Polyribosome association and local translation of MMP-9 mRNAs in synaptoneurosomes. A, The synaptoneurosomes were lysed; separated on a sucrose density gradient; and, according to the absorbance profile, divided into five fractions: free mRNP, monosomal fraction, light polysomes, heavy polysomes, and RNA granules. B, A254 absorbance profiles from sucrose density gradients. C, Radioactive RT-PCR with primers specific for MMP-9, Arc, and control (LSM) mRNAs show polyribosome association of MMP-9 and Arc mRNAs in control (NS) and stimulated (10 μm glutamate, 50 μm NMDA, 15 min) synaptoneurosomes. D, Polysomal incorporation of MMP-9 and Arc mRNAs is expressed as a percentage of mRNA in fractions 3 and 4 (polysomes). Synaptoneurosomal stimulation leads to increased association of MMP-9 and Arc mRNAs with polyribosomes. *p < 0.05, unpaired t test; n = 5. The graph represents mean values ± SEM. E, Local synthesis of MMP-9 protein detected with click chemistry. The proteins newly synthesized in synaptoneurosomes incorporate HPG that, in click reaction, is tagged with biotin and enriched on streptavidin dynabeads. Western blot on precipitated proteins show induction of MMP-9 and Arc protein synthesis in synaptoneurosomes after the stimulation.

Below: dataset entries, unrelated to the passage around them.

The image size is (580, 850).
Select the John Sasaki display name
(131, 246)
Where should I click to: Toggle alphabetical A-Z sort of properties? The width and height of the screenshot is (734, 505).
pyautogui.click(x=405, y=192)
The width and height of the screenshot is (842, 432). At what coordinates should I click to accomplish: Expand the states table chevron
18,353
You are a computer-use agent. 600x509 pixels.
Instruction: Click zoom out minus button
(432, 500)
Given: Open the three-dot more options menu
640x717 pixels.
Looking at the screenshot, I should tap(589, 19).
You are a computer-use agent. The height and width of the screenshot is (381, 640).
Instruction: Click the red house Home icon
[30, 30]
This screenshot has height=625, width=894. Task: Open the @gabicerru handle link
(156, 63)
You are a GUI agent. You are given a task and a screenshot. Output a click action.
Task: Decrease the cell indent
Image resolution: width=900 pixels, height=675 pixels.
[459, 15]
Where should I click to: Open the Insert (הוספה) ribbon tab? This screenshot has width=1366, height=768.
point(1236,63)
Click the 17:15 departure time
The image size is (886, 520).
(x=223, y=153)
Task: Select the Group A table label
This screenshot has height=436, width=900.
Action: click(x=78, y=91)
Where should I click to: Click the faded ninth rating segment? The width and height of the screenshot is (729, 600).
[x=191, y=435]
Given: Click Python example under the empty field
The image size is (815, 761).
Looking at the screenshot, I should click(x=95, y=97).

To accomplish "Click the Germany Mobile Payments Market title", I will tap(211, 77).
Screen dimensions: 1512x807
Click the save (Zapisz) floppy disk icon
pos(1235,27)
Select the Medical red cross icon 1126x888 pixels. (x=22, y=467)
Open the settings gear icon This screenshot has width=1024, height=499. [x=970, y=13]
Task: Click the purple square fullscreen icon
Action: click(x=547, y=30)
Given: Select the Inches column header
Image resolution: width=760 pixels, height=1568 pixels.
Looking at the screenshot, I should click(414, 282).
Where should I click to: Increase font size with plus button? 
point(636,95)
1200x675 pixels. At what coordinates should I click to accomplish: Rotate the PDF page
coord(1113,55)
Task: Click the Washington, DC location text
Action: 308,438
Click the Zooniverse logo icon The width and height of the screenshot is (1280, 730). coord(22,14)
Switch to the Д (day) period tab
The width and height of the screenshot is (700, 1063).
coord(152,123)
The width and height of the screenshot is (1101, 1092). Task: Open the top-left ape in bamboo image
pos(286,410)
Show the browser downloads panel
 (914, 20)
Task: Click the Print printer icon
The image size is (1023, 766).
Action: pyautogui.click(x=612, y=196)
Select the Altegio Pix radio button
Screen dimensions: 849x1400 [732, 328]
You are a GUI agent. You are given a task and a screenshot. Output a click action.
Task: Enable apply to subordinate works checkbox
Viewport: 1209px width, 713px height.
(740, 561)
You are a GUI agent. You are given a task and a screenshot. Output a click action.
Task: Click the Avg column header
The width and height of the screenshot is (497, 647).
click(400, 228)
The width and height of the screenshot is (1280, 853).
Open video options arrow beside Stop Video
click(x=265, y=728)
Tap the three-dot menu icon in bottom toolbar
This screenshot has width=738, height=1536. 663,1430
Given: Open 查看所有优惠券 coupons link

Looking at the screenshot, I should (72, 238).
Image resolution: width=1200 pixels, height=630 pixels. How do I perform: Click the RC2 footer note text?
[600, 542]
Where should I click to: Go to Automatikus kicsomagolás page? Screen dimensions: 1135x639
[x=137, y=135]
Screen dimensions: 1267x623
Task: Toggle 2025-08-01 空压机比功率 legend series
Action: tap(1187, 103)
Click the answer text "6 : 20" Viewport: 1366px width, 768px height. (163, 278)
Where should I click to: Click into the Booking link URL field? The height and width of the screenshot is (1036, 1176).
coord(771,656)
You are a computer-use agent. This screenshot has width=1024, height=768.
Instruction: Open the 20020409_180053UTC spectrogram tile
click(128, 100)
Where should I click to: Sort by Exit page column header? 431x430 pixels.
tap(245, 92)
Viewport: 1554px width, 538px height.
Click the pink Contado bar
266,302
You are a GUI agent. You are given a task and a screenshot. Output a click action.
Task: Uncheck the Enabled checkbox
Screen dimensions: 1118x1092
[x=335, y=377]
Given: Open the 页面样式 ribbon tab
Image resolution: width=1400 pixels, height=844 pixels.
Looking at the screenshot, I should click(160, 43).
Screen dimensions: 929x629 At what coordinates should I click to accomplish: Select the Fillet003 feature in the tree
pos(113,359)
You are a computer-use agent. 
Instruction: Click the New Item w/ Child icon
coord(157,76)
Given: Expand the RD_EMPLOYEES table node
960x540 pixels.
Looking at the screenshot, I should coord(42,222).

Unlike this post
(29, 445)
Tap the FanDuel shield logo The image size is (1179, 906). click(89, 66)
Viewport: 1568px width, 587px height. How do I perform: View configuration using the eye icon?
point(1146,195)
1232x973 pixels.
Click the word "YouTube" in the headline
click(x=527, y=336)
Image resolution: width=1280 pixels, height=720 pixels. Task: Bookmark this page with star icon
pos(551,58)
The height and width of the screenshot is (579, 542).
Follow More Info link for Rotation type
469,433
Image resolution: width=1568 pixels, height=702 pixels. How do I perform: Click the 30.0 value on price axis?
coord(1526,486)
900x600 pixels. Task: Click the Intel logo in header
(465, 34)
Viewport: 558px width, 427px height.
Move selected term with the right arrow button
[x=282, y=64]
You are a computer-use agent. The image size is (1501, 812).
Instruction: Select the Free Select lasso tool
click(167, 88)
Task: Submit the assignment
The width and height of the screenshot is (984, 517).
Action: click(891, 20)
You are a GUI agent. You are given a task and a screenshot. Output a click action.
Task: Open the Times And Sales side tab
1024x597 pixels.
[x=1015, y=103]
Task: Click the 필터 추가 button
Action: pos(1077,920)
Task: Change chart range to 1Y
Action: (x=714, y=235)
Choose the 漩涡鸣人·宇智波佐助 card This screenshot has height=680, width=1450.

Application of 20 μm anisomycin inhibits local translation of MMP-9 and Arc proteins. F, Quantification of MMP-9 and Arc bands intensity shows an increase of protein synthesis in SN after stimulation and its inhibition by anisomycin. Error bars represent SD; n = 3. The results were not statistically significant. The bands were quantified by measuring their intensity in a Fiji program; the background subtraction was done separately for each lane. S, stimulated; NS, not stimulated.

Figure 7.

Glutamate-dependent increase in MMP-9 proteolytic activity is regulated by polyadenylation in cultured hippocampal neurons. A, The effect of MMP-9 inhibitor I on activity-induced β-DG cleavage. Application of MMP-9 inhibitor I to the hippocampal neurons before glutamate stimulation results in reduction of β-DG cleavage. B, D, Representative Western blots of β-DG and GAPDH. Hippocampal neurons were preincubated with 20 μm cordycepin 10 min before either bicuculline (synaptic protocol) or glutamate stimulation. GAPDH was a protein loading control. C, E, Quantification of β-DG 30 kDa product of MMP-9 cleavage intensity from three independent experiments (n = 3). *p < 0.05; **p < 0.01;***p < 0.001, Mann–Whitney test. The graph represents mean values ± SEM. ctr, Control.